Top of PROVIDED DATA

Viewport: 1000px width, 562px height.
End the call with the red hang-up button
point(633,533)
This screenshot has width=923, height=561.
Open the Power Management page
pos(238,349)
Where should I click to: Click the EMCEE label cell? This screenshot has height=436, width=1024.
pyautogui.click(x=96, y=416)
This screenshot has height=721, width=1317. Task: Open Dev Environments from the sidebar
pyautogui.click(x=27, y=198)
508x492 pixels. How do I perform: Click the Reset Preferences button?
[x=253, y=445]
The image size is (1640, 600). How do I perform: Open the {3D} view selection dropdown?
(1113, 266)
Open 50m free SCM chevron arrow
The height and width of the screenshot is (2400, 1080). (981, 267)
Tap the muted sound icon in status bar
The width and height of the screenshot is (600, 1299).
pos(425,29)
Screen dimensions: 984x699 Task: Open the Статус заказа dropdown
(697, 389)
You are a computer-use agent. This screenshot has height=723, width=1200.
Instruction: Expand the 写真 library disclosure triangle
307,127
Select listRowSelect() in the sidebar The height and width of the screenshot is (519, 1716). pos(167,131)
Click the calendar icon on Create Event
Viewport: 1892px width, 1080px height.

Bottom of PROVIDED DATA

**REQUIREMENT**
Repeat the lines above with every word intact.

**OUTPUT OF THE TASK**
Viewport: 1000px width, 562px height.
End the call with the red hang-up button
point(633,533)
This screenshot has width=923, height=561.
Open the Power Management page
pos(238,349)
Where should I click to: Click the EMCEE label cell? This screenshot has height=436, width=1024.
pyautogui.click(x=96, y=416)
This screenshot has height=721, width=1317. Task: Open Dev Environments from the sidebar
pyautogui.click(x=27, y=198)
508x492 pixels. How do I perform: Click the Reset Preferences button?
[x=253, y=445]
The image size is (1640, 600). How do I perform: Open the {3D} view selection dropdown?
(1113, 266)
Open 50m free SCM chevron arrow
The height and width of the screenshot is (2400, 1080). (981, 267)
Tap the muted sound icon in status bar
The width and height of the screenshot is (600, 1299).
pos(425,29)
Screen dimensions: 984x699 Task: Open the Статус заказа dropdown
(697, 389)
You are a computer-use agent. This screenshot has height=723, width=1200.
Instruction: Expand the 写真 library disclosure triangle
307,127
Select listRowSelect() in the sidebar The height and width of the screenshot is (519, 1716). pos(167,131)
Click the calendar icon on Create Event
Viewport: 1892px width, 1080px height.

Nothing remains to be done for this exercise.